YOUR GOAL: The required output is the lines from the one with "Task: Click the dark element icon on slot 6" through the end of the data, repeated verbatim, with no pictures included.

=-=-=

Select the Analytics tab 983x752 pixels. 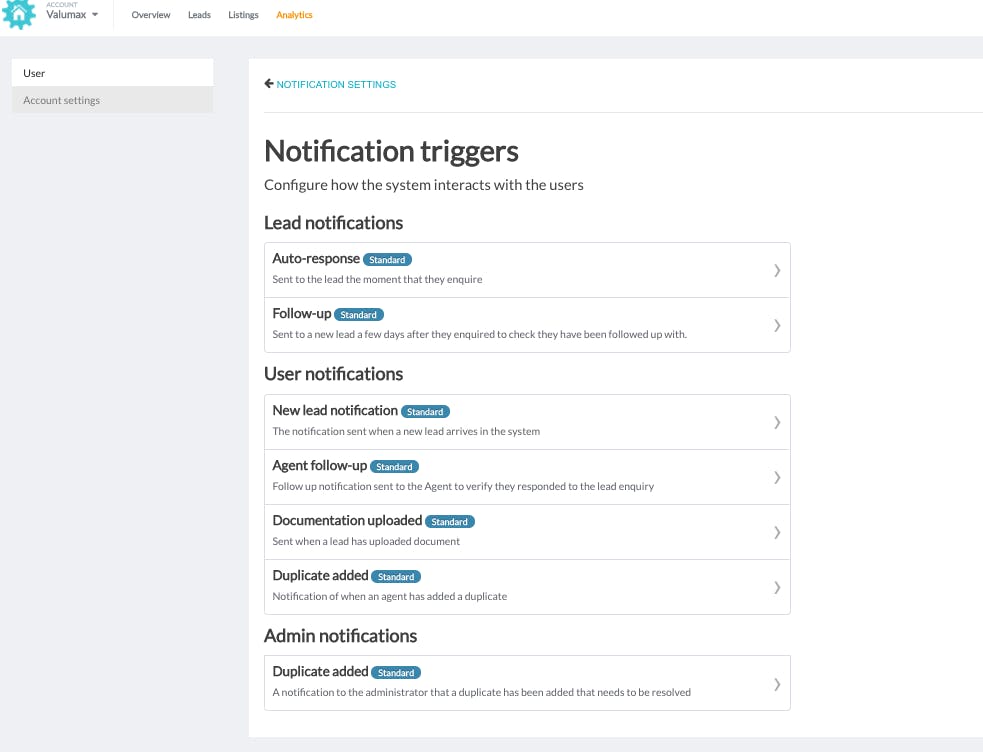[x=294, y=15]
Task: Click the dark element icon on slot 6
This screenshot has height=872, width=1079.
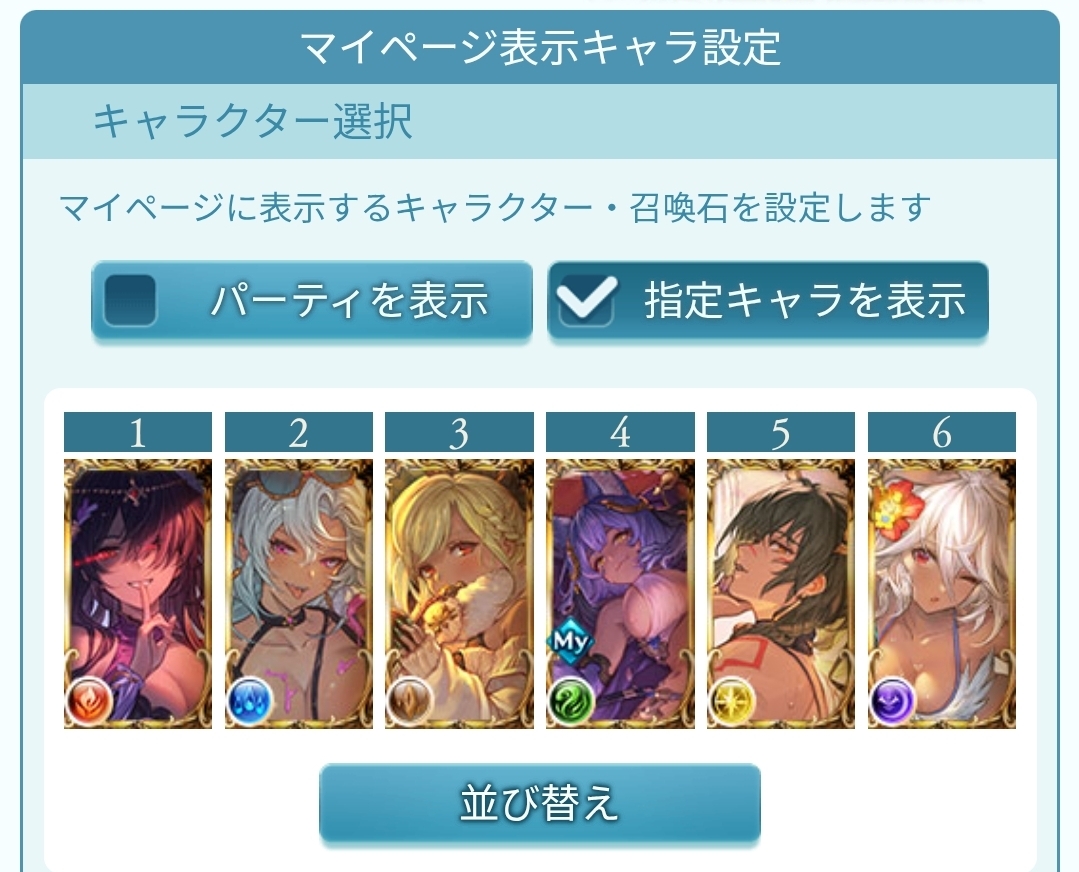Action: click(893, 700)
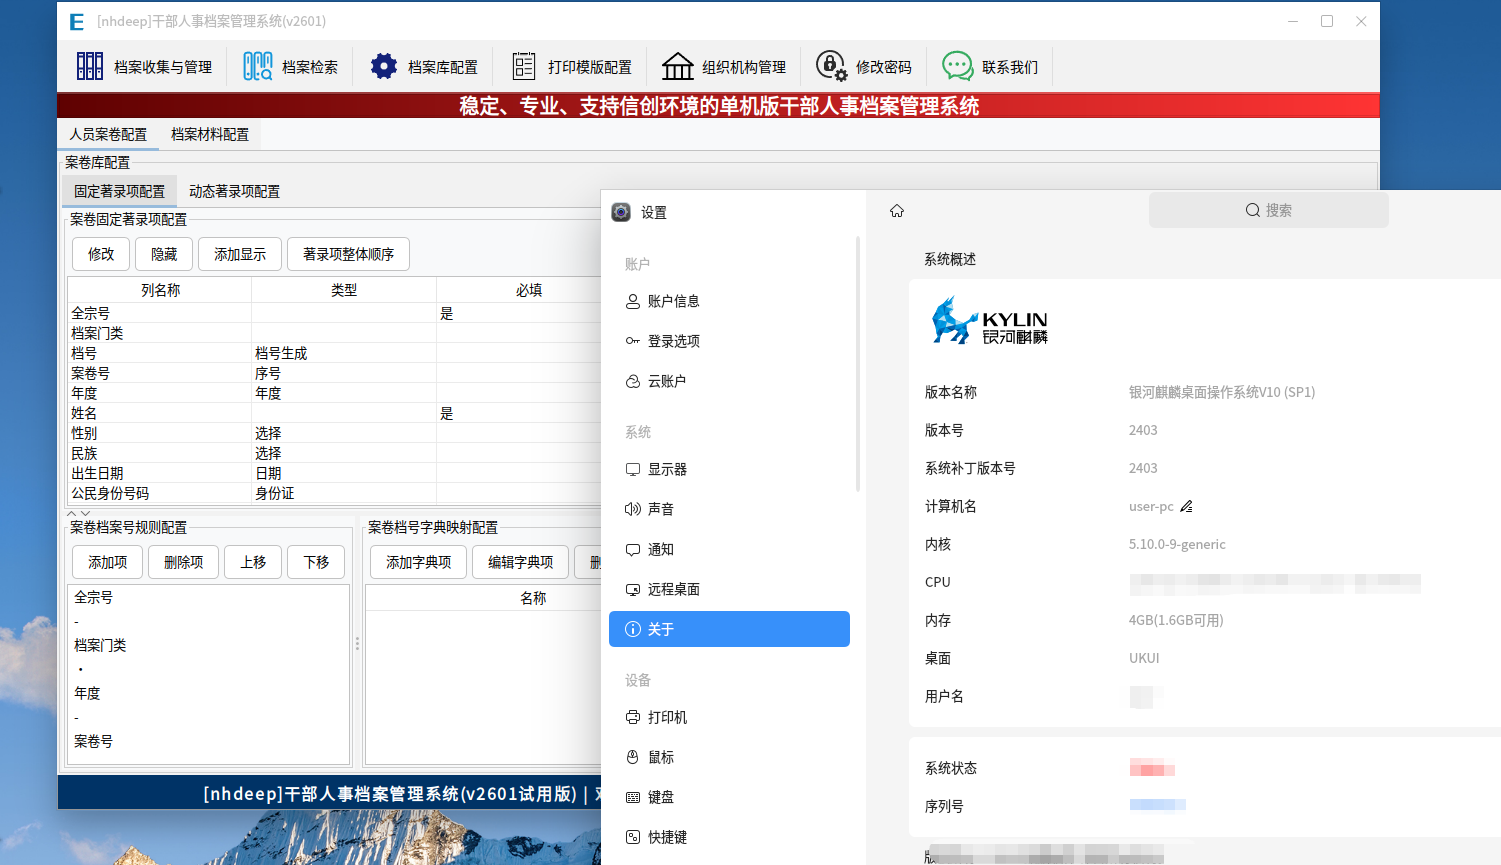The image size is (1501, 865).
Task: Open 声音 settings in the sidebar
Action: pyautogui.click(x=659, y=508)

=-=-=

OUTPUT BELOW:
Task: Click the dark element icon on slot 6
This screenshot has height=872, width=1079.
Action: click(893, 700)
The image size is (1501, 865).
Task: Open 声音 settings in the sidebar
Action: pyautogui.click(x=659, y=508)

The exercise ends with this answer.